In the worst case, your site can actually get banned from the search engines for some of the techniques these scammers use. Don’t fall for it.

Looks like a scam, but isn’t (and is critically important)

This one frustrates me, because it looks like spam, but you can’t ignore it.

WDRP Notice
Domain info check notice.

The text reads:

Dear Leo Notenboom,

This is your annual notice that all registered domain names must have accurate and up-to-date contact information.

Please review the domain information below and verify its accuracy. If all information is up-to-date then no changes are necessary. Inaccurate or outdated information must be corrected by logging into your account.

While we do respect your privacy, we are required by ICANN, our regulating authority, to send these notices annually to all domain contacts. To learn more about this process and why it is required, please visit ICANN’s website: http://www.icann.org/whois/wdrp-registrant-faq.htm

Please remember that under the terms of your registration agreement, providing false or inaccurate Whois (contact) information can be grounds for the cancellation of your domain name registration.

Here’s what’s happening: you are required, once a year, to confirm that your registration information is correct and up-to-date.
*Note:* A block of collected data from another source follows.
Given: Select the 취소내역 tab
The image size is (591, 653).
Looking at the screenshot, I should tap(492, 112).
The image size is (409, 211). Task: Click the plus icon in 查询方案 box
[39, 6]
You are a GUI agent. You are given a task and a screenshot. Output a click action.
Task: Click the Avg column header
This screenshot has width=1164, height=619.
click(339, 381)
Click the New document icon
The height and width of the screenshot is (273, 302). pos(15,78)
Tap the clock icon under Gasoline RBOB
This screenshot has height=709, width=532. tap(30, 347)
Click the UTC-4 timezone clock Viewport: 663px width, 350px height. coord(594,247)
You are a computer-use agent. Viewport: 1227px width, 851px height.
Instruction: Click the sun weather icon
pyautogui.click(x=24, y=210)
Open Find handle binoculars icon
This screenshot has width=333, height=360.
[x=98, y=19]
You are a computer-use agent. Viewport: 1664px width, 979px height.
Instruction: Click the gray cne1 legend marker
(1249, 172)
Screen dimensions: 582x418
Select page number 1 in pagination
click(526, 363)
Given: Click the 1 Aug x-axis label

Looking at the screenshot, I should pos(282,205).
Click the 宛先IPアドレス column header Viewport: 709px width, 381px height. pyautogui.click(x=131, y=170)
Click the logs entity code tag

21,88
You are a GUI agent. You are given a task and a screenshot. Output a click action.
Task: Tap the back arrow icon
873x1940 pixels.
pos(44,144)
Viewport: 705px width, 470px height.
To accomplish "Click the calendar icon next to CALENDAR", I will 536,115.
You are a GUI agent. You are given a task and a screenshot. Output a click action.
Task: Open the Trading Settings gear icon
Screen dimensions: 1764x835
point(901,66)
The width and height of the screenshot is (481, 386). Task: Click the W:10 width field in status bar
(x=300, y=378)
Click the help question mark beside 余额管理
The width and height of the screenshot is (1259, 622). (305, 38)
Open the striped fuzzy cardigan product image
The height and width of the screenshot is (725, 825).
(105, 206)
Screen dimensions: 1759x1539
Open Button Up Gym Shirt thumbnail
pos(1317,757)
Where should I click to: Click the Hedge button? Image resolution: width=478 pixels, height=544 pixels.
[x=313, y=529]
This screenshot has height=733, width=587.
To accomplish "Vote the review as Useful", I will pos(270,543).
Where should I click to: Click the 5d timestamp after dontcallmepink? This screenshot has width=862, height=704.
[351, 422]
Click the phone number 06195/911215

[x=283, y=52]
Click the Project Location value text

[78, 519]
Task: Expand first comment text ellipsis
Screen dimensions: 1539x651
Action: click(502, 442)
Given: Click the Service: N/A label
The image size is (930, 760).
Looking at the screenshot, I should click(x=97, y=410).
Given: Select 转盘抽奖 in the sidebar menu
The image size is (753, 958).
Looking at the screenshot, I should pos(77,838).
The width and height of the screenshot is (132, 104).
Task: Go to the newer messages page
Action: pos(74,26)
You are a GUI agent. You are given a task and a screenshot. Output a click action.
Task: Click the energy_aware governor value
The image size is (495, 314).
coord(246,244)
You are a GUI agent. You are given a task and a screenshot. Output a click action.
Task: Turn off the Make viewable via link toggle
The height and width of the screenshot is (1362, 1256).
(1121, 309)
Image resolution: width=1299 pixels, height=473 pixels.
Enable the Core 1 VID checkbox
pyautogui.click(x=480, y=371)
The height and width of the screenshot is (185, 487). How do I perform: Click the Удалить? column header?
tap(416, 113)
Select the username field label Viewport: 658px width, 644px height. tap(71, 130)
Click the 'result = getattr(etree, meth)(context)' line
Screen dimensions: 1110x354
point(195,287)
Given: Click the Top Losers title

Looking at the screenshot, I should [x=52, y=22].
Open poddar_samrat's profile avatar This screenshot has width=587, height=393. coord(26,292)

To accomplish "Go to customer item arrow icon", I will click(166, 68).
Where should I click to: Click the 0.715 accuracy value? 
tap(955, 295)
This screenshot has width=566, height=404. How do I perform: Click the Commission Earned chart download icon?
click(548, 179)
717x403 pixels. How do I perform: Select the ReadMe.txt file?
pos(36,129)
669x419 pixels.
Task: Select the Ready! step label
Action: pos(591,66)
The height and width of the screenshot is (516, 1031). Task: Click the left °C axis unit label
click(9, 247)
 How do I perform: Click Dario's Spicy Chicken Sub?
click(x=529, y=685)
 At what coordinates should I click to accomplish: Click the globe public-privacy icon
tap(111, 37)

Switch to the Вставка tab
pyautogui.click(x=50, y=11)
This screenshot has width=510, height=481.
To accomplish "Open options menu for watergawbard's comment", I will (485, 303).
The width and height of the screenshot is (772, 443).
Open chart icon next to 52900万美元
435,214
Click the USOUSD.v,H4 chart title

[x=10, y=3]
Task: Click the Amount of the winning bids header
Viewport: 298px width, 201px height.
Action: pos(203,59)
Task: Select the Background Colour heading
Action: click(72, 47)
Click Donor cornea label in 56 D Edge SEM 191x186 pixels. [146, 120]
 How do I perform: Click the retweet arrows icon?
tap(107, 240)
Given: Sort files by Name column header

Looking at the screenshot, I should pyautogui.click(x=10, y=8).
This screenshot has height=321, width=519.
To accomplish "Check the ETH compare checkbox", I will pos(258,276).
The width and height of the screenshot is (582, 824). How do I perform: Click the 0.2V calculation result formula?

You do this by clicking on the “View Contact Data” link in that email.

WDRP View Contact Data Link
View contact data link.

In fact, you must do this. Yes, you must click the “View Contact Data” link for each domain listed in the email that looks like spam.

If you do not, you may lose your domain.

My natural inclination was to ignore the notice, because I knew my contact information was correct. Given that I own over 70 domains, it just didn’t make sense for me to take the time.

Take the time. One of my domains (fortunately, not a highly trafficked one) was temporarily suspended as a result. I found out quickly, but it still took a couple of days to sort out, and during that time, my site was inaccessible through that domain.

Even though it looks it, this one is not a scam.

Notes

1: For the record, I don’t own askleon.com, and it appears to be a parked page owned by someone in Singapore. My advice: don’t bother checking it out.

6 comments on “Three Domain Registration Scams and One That’s Not (but is Important)”

  1. Leo, instead of clicking the ‘view contact data” why not just go directly to whoever you purchased your domain from, and verify there? or go directly to ICANN to verify?

    • Because clicking that link is what tells the registrar (or ICANN or whomever) that you HAVE checked. It’s not the checking that matters, it’s somehow telling them that you checked. Clicking that specific link is the only way I know to do so.

  2. Hey Leo. Great info on spam.
    I wold like to have my own domain, my own website. But as you know, there are several hundred different people offering a website, free, ad paid, no ads at all, shared, and I don’t know what else. How is a person supposed to know, 1) is this a good domain holder for me, 2) how to check them out, money, popularity, size, ?/ 3) What questions should be be asking, even if we don’t know the question that should be asked? 4) should we use a website builder, use a program like Joomla, or another? 5) use a site with mine as an extension, like .com/ horsehides. There are more questions but fewer answers, one says yes the sun is yellow, the next one say no the sun is orange and the next, well on and on. I guess this note goes on and on.

  3. Thanks Leo for your advice regarding the annual ICANN required confirmation of data. I cannot recall ever having received this request. I established my webpage in the late ’90s. It is devoted strictly to history and information, no sales or monetary transactions involved. Humm.